Outras figuras conservadoras vieram entretanto criticar o suposto plano para tirar Liz Truss do poder. A ex-ministra da Cultura, por exemplo, considerou-o não como um meio para demitir a primeira-ministra, “mas para subverter a democracia”.
Curtíssimo mandato
Pressionado pelos deputados conservadores a fazer marcha-atrás quase total nesse plano, o ministro das Finanças tinha decidido encurtar a sua estada nos Estados Unidos e regressou a Londres esta sexta-feira para lidar com a crise, acabando por ser demitido devido às consequências desastrosas do chamado “Miniorçamento”, que motivou críticas pouco comuns do Fundo Monetário Internacional (FMI) e obrigou o Banco de Inglaterra a comprar dívida para estabilizar os mercados financeiros.
Kwarteng confirmou a sua saída do Governo ao publicar no Twitter a carta que escreveu a Liz Truss e deixando claro que a decisão de sair do executivo não foi sua: “Cara primeira-ministra.
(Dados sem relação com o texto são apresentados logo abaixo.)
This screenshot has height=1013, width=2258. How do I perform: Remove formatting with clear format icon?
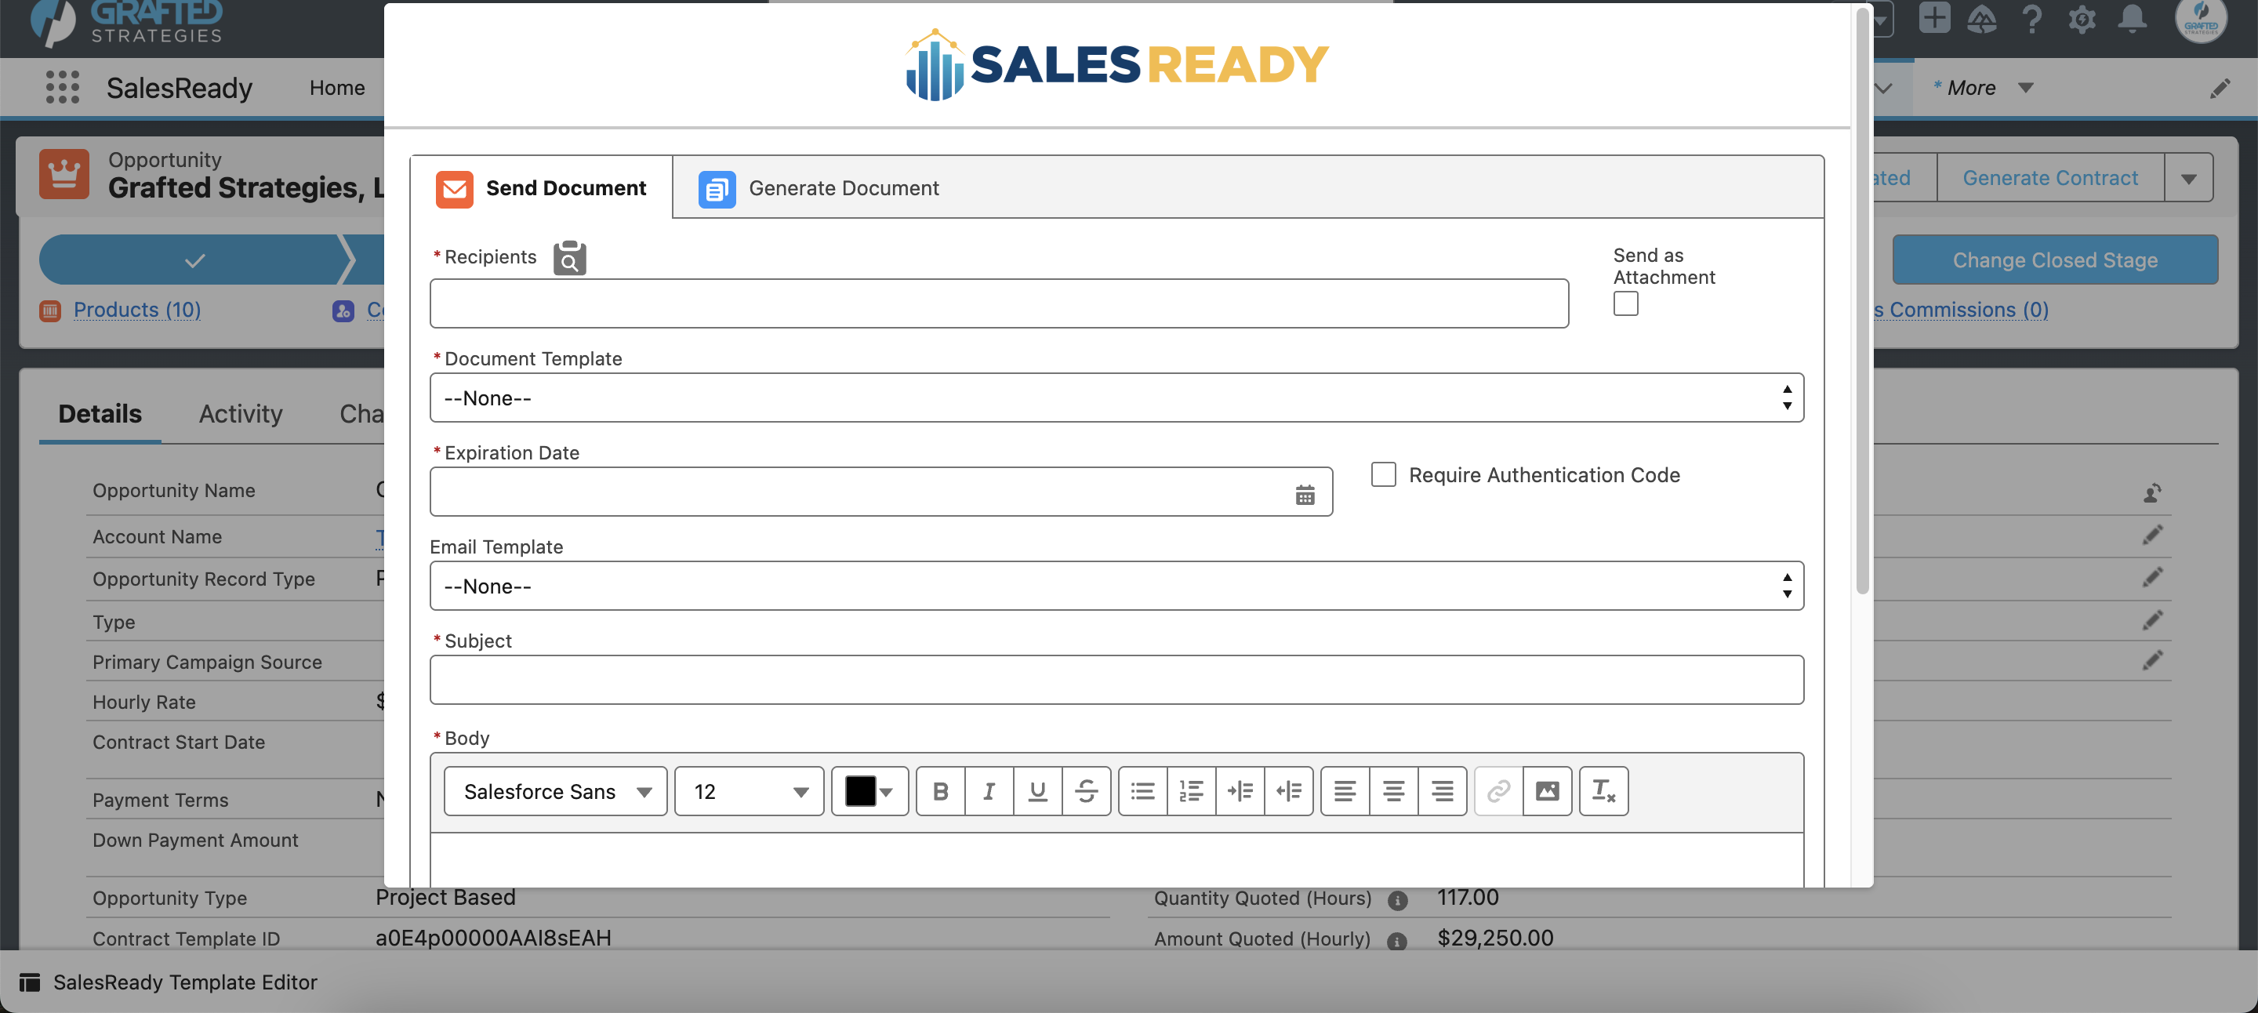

Pediu-me que me afastasse do cargo de ministro das Finanças. Aceitei.” Apesar de reconhecer que “o ambiente económico mudou rapidamente” a partir do momento em que o Governo apresentou o Orçamento, no fim de Setembro, o agora ex-ministro diz que “continuar com o statu quo não era sequer uma opção”.
Já a carta de Liz Truss para o seu ex-ministro dá a entender que foi este que pediu para sair. “Respeito profundamente a decisão que tomou hoje. Pôs o interesse nacional em primeiro lugar”, escreveu a primeira-ministra, acrescentando “lamentar profundamente” a partida Kwarteng.
Com esta demissão, Kwasi Kwarteng entra directamente para o segundo lugar dos ministros das Finanças que menos tempo ocuparam o cargo. O primeiro lugar continua a pertencer a Iain Macleod, que esteve 30 dias no Governo, em 1970, até morrer de ataque cardíaco. O Reino Unido vai para o quarto titular da pasta desde que se efectivou o Brexit, em 2020.